Written request. Present the material as a two-column Markdown table headed Row and Line Text, with each line numbered in order and blank lines skipped. Leave the pictures out.

Exercise input.
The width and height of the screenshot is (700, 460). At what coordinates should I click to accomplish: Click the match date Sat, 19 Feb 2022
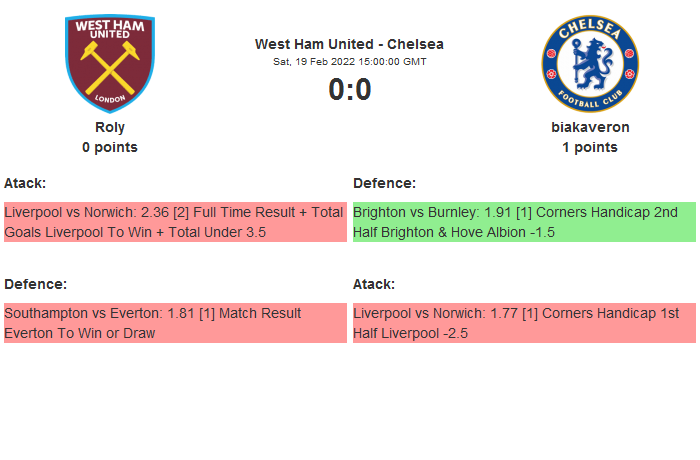point(349,62)
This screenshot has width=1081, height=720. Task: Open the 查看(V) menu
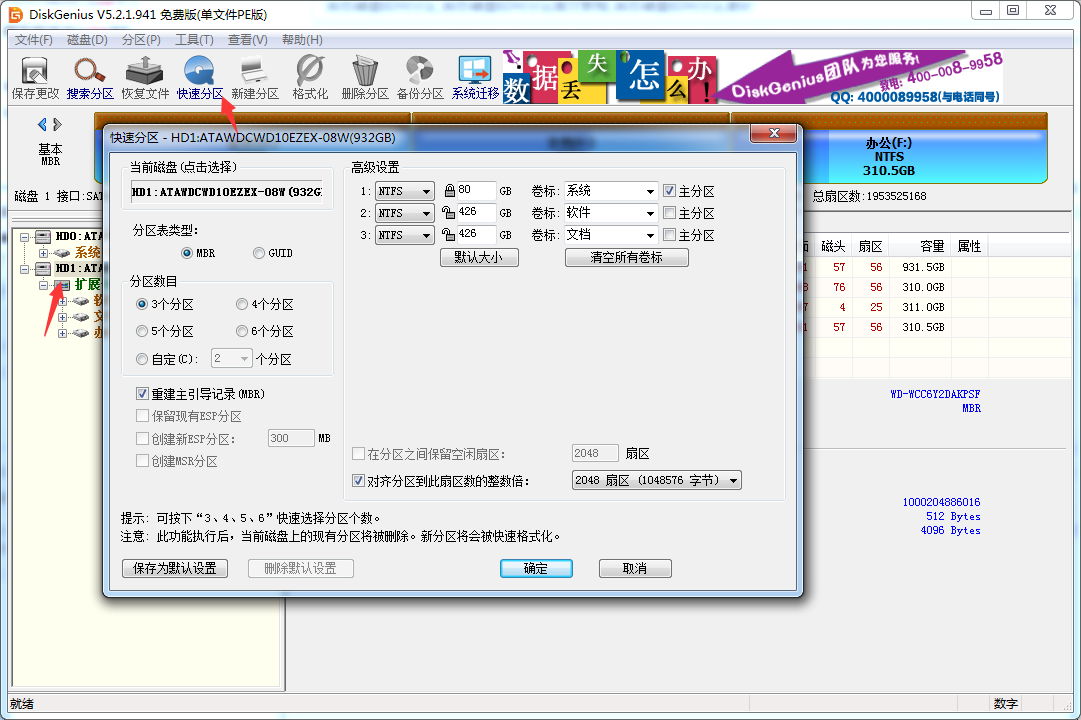pyautogui.click(x=244, y=39)
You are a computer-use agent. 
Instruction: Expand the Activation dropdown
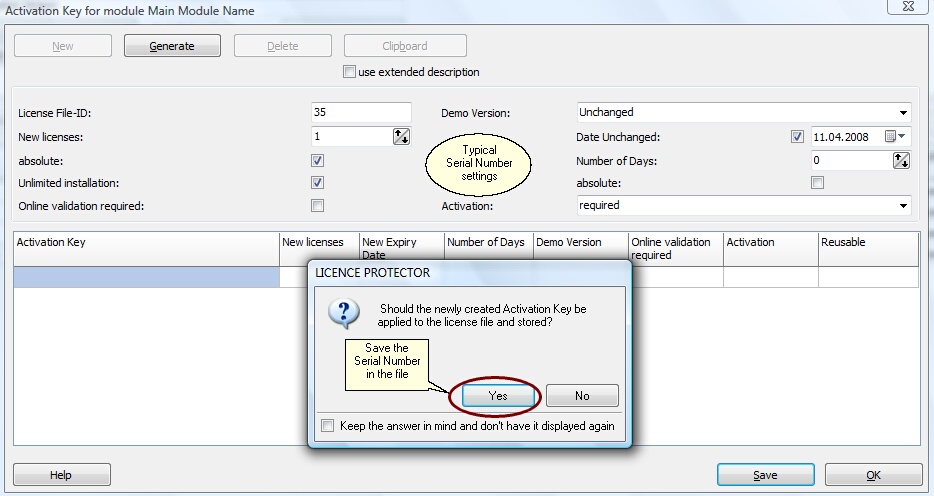click(903, 206)
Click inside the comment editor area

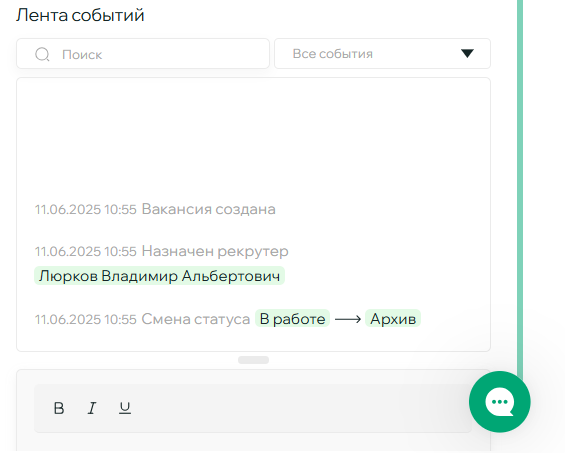[253, 443]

The output.
| Row | Line Text |
|---|---|
| 1 | The width and height of the screenshot is (700, 460). At what coordinates should I click to accomplish: Click the match date Sat, 19 Feb 2022 |
| 2 | point(349,62) |
| 3 | This screenshot has width=1081, height=720. Task: Open the 查看(V) menu |
| 4 | pyautogui.click(x=244, y=39) |
| 5 | You are a computer-use agent.  |
| 6 | Instruction: Expand the Activation dropdown |
| 7 | click(903, 206) |
| 8 | Click inside the comment editor area |
| 9 | [253, 443] |